#### [Aim]
Can you rewrite the records below with every "How do I perform" replaced by "How can I do", leaving everything else unchanged?

--- Start Materials provided ---

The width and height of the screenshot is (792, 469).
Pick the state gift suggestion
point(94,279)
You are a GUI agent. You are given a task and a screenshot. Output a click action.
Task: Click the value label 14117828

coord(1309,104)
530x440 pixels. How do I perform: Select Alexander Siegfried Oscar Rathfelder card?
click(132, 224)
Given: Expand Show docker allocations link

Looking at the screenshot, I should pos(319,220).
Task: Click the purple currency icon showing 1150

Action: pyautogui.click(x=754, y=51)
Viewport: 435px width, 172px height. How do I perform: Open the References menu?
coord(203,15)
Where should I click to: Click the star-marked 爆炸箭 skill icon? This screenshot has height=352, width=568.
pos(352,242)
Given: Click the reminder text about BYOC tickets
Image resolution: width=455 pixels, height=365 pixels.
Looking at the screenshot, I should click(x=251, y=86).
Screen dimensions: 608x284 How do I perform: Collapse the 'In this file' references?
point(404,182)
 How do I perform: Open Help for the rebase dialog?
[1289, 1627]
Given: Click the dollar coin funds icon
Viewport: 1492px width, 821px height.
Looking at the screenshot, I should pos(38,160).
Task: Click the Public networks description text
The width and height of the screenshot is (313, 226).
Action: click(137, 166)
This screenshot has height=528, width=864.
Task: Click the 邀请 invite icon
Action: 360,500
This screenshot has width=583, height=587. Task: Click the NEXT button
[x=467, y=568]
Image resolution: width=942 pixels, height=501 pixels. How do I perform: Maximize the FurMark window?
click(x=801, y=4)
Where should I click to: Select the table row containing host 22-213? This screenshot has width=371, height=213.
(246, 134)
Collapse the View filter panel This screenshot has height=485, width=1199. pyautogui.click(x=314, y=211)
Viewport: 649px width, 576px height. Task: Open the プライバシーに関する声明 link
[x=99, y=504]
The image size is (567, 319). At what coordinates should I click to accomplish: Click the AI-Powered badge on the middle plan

--- End Materials provided ---

#### [Output of the exercise]
The width and height of the screenshot is (792, 469).
Pick the state gift suggestion
point(94,279)
You are a GUI agent. You are given a task and a screenshot. Output a click action.
Task: Click the value label 14117828

coord(1309,104)
530x440 pixels. How can I do: Select Alexander Siegfried Oscar Rathfelder card?
click(132, 224)
Given: Expand Show docker allocations link

Looking at the screenshot, I should pos(319,220).
Task: Click the purple currency icon showing 1150

Action: pyautogui.click(x=754, y=51)
Viewport: 435px width, 172px height. How can I do: Open the References menu?
coord(203,15)
Where should I click to: Click the star-marked 爆炸箭 skill icon? This screenshot has height=352, width=568.
pos(352,242)
Given: Click the reminder text about BYOC tickets
Image resolution: width=455 pixels, height=365 pixels.
Looking at the screenshot, I should click(x=251, y=86).
Screen dimensions: 608x284 How can I do: Collapse the 'In this file' references?
point(404,182)
 How can I do: Open Help for the rebase dialog?
[1289, 1627]
Given: Click the dollar coin funds icon
Viewport: 1492px width, 821px height.
Looking at the screenshot, I should pos(38,160).
Task: Click the Public networks description text
The width and height of the screenshot is (313, 226).
Action: click(137, 166)
This screenshot has height=528, width=864.
Task: Click the 邀请 invite icon
Action: 360,500
This screenshot has width=583, height=587. Task: Click the NEXT button
[x=467, y=568]
Image resolution: width=942 pixels, height=501 pixels. How can I do: Maximize the FurMark window?
click(x=801, y=4)
Where should I click to: Select the table row containing host 22-213? This screenshot has width=371, height=213.
(246, 134)
Collapse the View filter panel This screenshot has height=485, width=1199. pyautogui.click(x=314, y=211)
Viewport: 649px width, 576px height. Task: Open the プライバシーに関する声明 link
[x=99, y=504]
The image size is (567, 319). At what coordinates should I click to accomplish: Click the AI-Powered badge on the middle plan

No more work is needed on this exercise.